Le ralentissement le plus important observé en Angleterre
Pour effectuer son enquête, l’équipe de recherche a utilisé les données de l’étude Global Burden of Disease 2021 de l’Institute of Health Metrics and Evaluation (IHME) — une des recherches les plus vastes et complètes à ce jour sur le déclin de la santé dans différentes régions et au fil du temps. Pour la nouvelle étude, les chercheurs ont comparé l’évolution de l’espérance de vie, des causes de décès et de l’exposition de la population aux facteurs de risque entre 1990-2011, 2011-2019 et 2019-2021.
Les données ont été collectées au niveau des 16 pays fondateurs de l’Espace économique européen (EEE) et des quatre nations du Royaume-Uni. Cela inclut l’Autriche, la Belgique, le Danemark, la Finlande, la France, l’Allemagne, la Grèce, l’Islande, l’Irlande, l’Italie, le Luxembourg, les Pays-Bas, la Norvège, le Portugal, l’Espagne, la Suède, l’Angleterre, l’Irlande du Nord, l’Écosse et le Pays de Galles.

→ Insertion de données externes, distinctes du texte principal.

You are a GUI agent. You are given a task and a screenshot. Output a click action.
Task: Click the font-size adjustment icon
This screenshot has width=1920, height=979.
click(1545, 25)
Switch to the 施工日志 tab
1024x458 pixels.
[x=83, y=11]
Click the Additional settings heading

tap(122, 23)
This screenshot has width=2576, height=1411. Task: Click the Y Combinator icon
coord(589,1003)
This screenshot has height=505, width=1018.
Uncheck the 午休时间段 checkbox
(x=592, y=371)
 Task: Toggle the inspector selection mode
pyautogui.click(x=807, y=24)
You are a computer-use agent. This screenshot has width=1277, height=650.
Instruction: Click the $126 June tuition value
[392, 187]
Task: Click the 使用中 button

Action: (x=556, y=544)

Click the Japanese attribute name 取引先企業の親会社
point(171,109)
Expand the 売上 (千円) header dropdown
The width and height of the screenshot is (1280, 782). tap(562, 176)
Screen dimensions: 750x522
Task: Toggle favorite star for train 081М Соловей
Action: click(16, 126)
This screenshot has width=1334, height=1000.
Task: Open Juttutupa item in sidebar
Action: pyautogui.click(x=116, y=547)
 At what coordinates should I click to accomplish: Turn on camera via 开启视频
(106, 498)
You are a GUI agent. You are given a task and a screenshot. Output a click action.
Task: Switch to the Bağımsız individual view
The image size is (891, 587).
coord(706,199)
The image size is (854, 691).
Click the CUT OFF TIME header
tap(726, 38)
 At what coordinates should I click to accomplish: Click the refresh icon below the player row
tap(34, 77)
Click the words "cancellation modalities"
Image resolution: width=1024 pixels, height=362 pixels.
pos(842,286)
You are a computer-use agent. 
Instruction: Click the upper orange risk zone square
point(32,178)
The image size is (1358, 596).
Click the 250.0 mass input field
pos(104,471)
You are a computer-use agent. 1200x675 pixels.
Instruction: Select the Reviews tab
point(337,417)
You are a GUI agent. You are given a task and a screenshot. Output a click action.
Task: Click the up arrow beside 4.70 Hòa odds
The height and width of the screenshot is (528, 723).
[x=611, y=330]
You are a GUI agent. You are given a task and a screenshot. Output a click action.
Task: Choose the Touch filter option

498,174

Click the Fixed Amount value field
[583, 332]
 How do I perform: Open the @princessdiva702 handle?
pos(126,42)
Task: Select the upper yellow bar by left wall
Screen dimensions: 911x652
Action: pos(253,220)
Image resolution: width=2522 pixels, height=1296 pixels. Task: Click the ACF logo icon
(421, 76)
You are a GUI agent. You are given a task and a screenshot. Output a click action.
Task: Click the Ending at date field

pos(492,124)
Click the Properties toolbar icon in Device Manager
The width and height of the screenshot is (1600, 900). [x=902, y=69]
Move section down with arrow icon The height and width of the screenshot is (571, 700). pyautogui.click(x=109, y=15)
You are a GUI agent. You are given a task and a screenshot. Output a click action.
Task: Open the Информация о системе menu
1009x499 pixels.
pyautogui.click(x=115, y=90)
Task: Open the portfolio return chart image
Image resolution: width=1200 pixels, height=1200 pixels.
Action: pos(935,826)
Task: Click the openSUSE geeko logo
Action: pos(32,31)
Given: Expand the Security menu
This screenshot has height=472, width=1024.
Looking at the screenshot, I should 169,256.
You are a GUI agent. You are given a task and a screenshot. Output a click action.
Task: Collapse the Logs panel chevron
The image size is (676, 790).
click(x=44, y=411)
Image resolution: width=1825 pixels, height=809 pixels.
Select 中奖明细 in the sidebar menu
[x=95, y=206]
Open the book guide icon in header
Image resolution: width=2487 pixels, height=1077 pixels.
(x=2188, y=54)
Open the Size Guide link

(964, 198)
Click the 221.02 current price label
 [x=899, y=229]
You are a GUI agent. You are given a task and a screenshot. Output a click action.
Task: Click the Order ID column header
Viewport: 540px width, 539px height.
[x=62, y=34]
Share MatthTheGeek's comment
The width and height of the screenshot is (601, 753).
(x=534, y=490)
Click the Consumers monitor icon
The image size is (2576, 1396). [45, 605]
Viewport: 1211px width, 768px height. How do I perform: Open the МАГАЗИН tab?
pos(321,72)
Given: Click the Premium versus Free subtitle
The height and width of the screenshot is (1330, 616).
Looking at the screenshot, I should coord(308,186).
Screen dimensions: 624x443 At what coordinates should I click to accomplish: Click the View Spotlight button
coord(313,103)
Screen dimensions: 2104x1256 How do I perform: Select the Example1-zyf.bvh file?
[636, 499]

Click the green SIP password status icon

Les résultats — détaillés dans la revue The Lancet Public Health — ont confirmé que la progression de l’espérance de vie a globalement ralenti dans la majorité des pays étudiés après 2011, et encore davantage après 2021. Le ralentissement le plus important est observé en Angleterre. Ce ralentissement est associé à une plus forte prévalence de maladies cardiaques et de cancers entre 2011 et 2019. Celui entre 2019 et 2021 est, sans surprise, associé à la pandémie de COVID-19.
D’autre part, d’autres affections telles que l’obésité, l’hypertension artérielle et l’hypercholestérolémie ont augmenté ou ont cessé de s’améliorer, malgré la disponibilité de meilleurs traitements. Les chercheurs ont déduit que les mauvais résultats en matière de santé sont principalement dus aux problèmes d’hygiène de vie, tels que la mauvaise alimentation et l’inactivité physique.
Des différences marquées en matière de politique sanitaire
En revanche, certains pays, tels que la Norvège, l’Islande, la Suède, le Danemark et la Belgique, ont conservé une meilleure espérance de vie après 2011. L’équipe estime que cela est probablement dû aux différences dans les politiques nationales en matière de santé publique entre les pays. « En comparant les pays, les politiques nationales qui améliorent la santé de la population sont liées à une meilleure résilience aux chocs futurs », affirme Steel.
Ces résultats suggèrent en outre que malgré le ralentissement économique, nous n’avons pas encore atteint le plafond biologique de longévité. Pour maintenir une espérance de vie saine, les chercheurs soulignent l’importance d’adopter des modes de vie plus sains dès le plus jeune âge. Ils appellent également les gouvernements à promouvoir davantage les initiatives de santé publique à cet effet. « Cette étude importante renforce le fait que la prévention est la pierre angulaire d’une société plus saine », conclut Sarah Price, directrice nationale de la santé publique du NHS England.